In this era of 21st century globalization, we tend to think that the world is being made smaller by the forces of capital. Jobs jump across borders and continents; migrants embark on long journeys in search of better earnings. Far-flung places have become embedded in the same networks of production, exchange and consumption.
But the promise of riches isn’t the only reason for travel. For millennia, pilgrims and missionaries have journeyed the world for spiritual reasons. Their voyages shaped history as much as the expeditions of conquerors and traders.
The pilgrimage remains an important act in the 21st century, with routes like the hajj to Mecca, the trek to Lake Mansarovar in Tibet, and the camino to Santiago de Compostela in northwestern Spain still observed by legions of devotees. Spiritual belief offers a way of seeing the world, giving sacred meaning to geography.
The various islands of Japan are peppered with holy shrines and sites of pilgrimage, often clustered around mountains. None are more famous than those at the base and ascent of Mount Fuji. The mountain looms over Japan both physically and symbolically. It has been visited by Shinto pilgrims since at least the 7th century.

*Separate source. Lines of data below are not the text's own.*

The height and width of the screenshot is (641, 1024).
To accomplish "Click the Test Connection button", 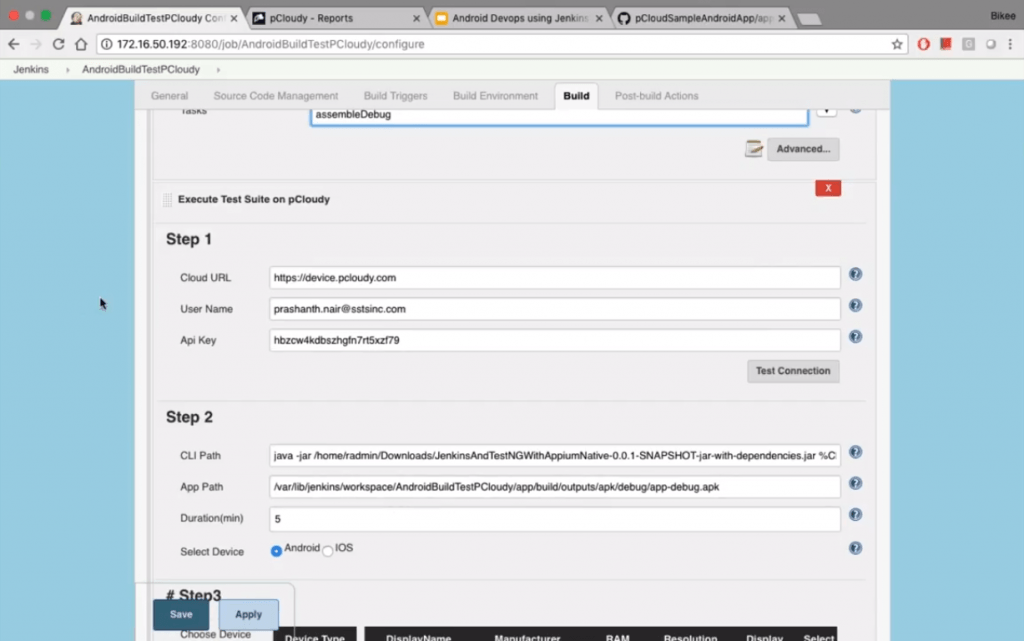I will (x=793, y=371).
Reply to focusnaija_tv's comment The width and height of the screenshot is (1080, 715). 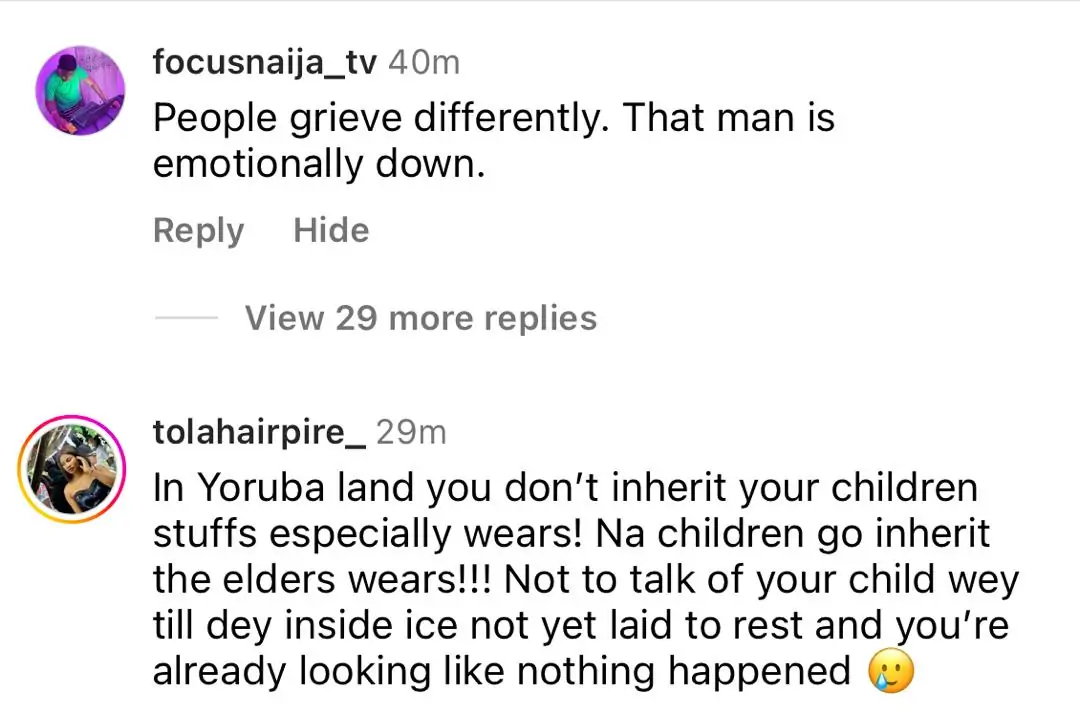(x=198, y=231)
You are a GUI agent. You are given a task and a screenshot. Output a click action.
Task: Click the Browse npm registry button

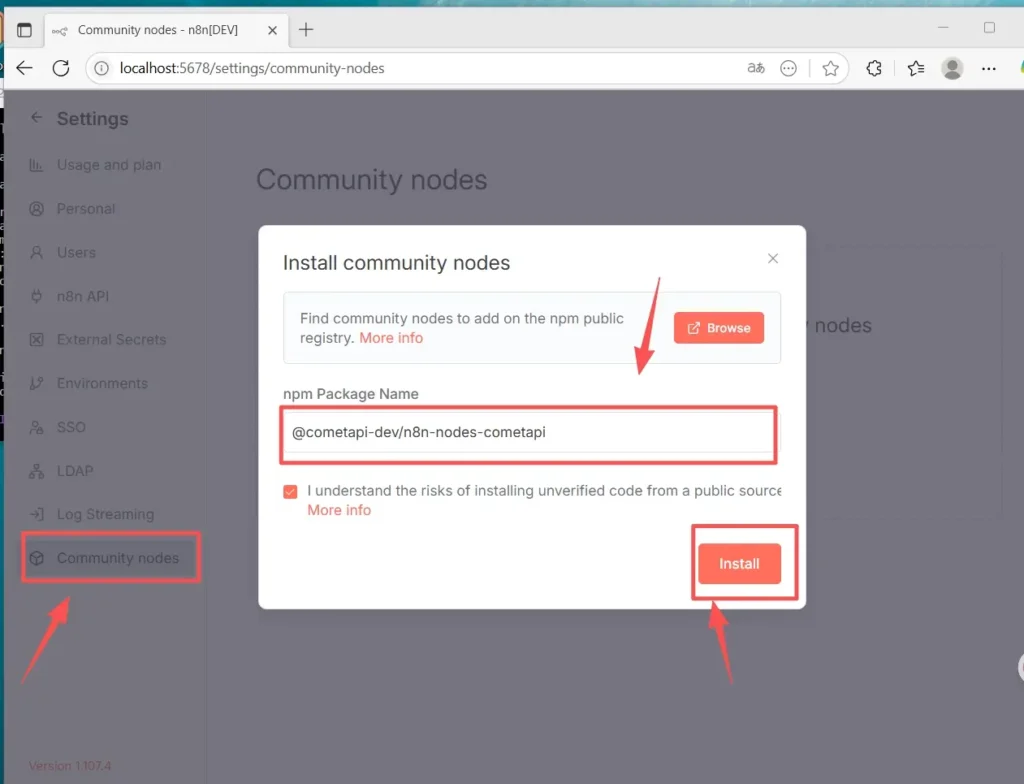coord(719,328)
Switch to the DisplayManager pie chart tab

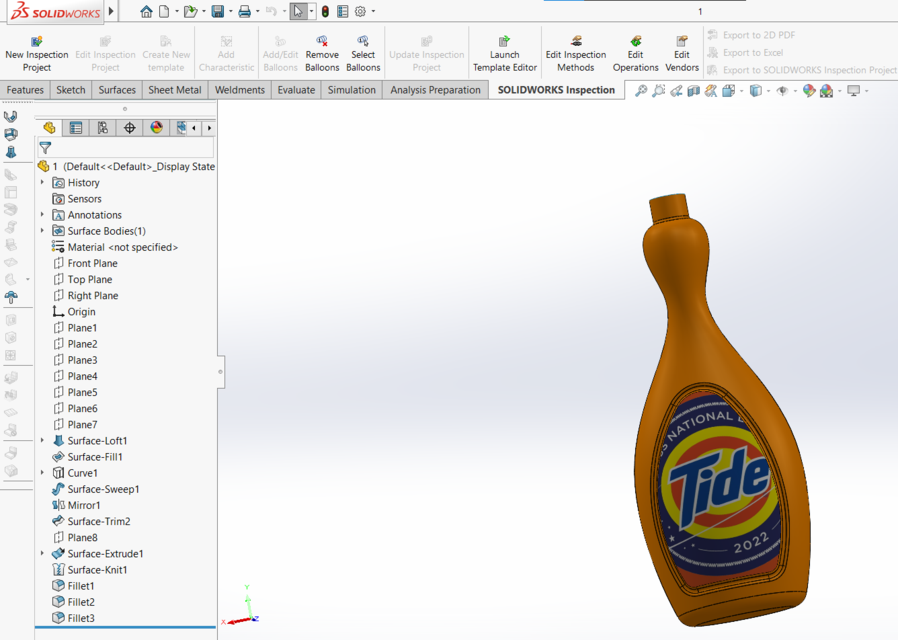point(155,128)
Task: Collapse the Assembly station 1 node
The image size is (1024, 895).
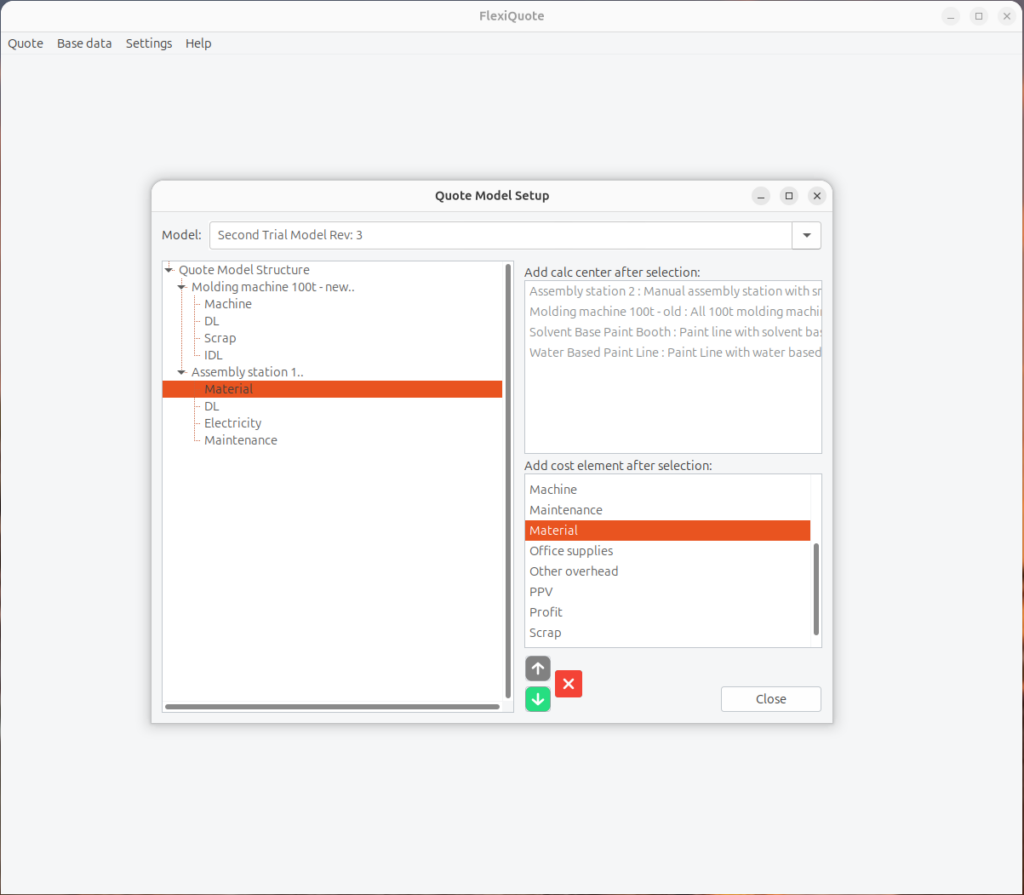Action: (x=182, y=372)
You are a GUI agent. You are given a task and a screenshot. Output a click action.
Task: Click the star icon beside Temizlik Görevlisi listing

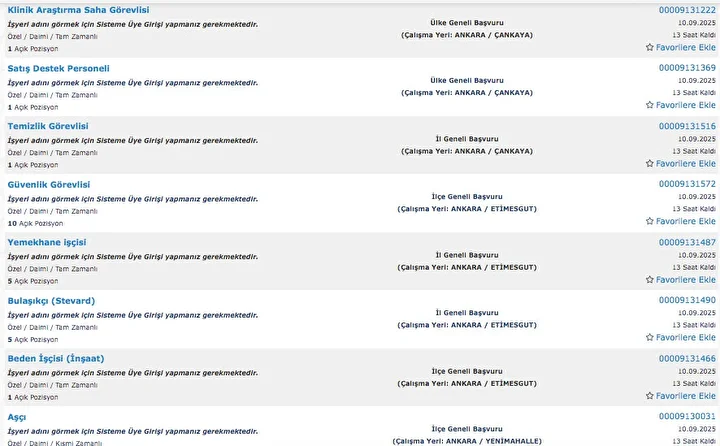click(649, 164)
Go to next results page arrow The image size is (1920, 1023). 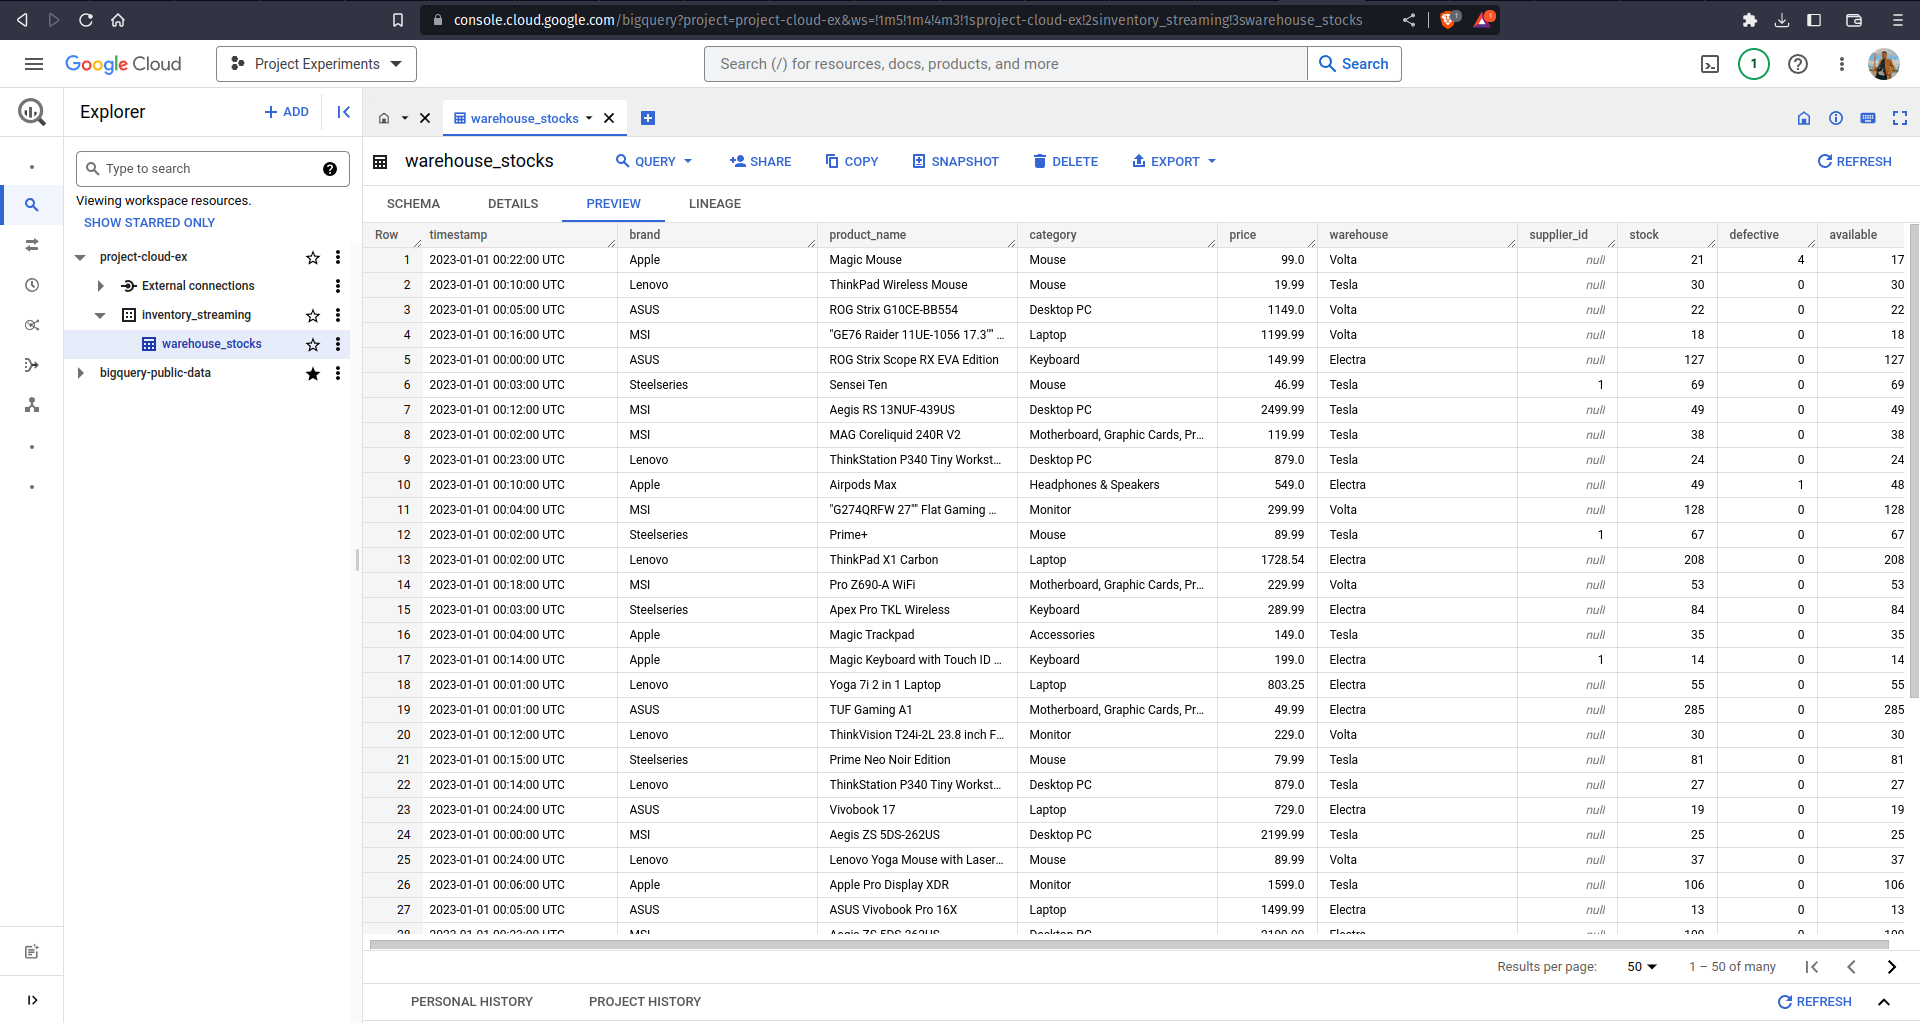[1891, 966]
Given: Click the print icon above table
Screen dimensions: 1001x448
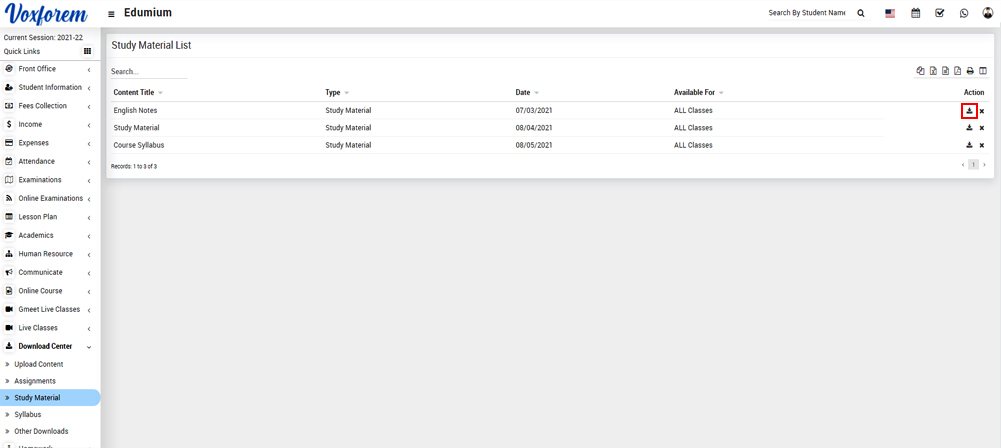Looking at the screenshot, I should point(970,71).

Mountains are sacred in many parts of the world. The Shatrunjaya hills in the Indian state of Gujarat form a thirtha, or site of pilgrimage, for Jains. The yatra, or religious journey, is central to Jain and Hindu pilgrimages on the Indian subcontinent. This wall hanging plots routes through the many temples around the Shatrunjaya hills.
The Ganges river has long been sacred to Hindus. This 18th century route map made in Rajasthan in northwest India traces the route along the upper course of the Ganges to the Himalayan temple of Badrinath, one of the four most significant sites of pilgrimage (or dhams) for Hindus.
The path wends its way along the river, stopping at various shrines and holy spots before culminating at Badrinath and its temple to the god Vishnu. The artist also depicted barefoot pilgrims making their way over the difficult route with walking sticks, inserting human experience into this vision of geography.
With the exception of the Hindu Kumbh Mela in northern India, no site draws more pilgrims per year than the Ka’ba, the black structure at the heart of the sacred city of Mecca. Muslims come in their millions to Mecca every year, performing a pilgrimage that is considered an essential part of their faith.
This minimalist 18th century map of the Great Mosque at Mecca (above) shows the Ka’ba at the centre. In recent years, construction surrounding the mosque has caused controversy, with devotees claiming that modern development is infringing upon a sacred space.
Medieval Christian conceptions of space placed Jerusalem at the centre of the world, a position the city often found in mappa mundi (or “world maps”) of the period. Following an old cartographical tradition, the artist of this 15th century German map of the world put Jerusalem in the middle, the Garden of Eden at the top (in the east) and the Mediterranean at the bottom (in the west) of the map.
Christian theology shaped the representation of the world, not only populating the map with biblical legends and lore, but governing its very structure. The continents of Africa, Europe, and Asia all unspool from Jerusalem, the holiest of cities. The sacred oriented the understanding of the spread of the world.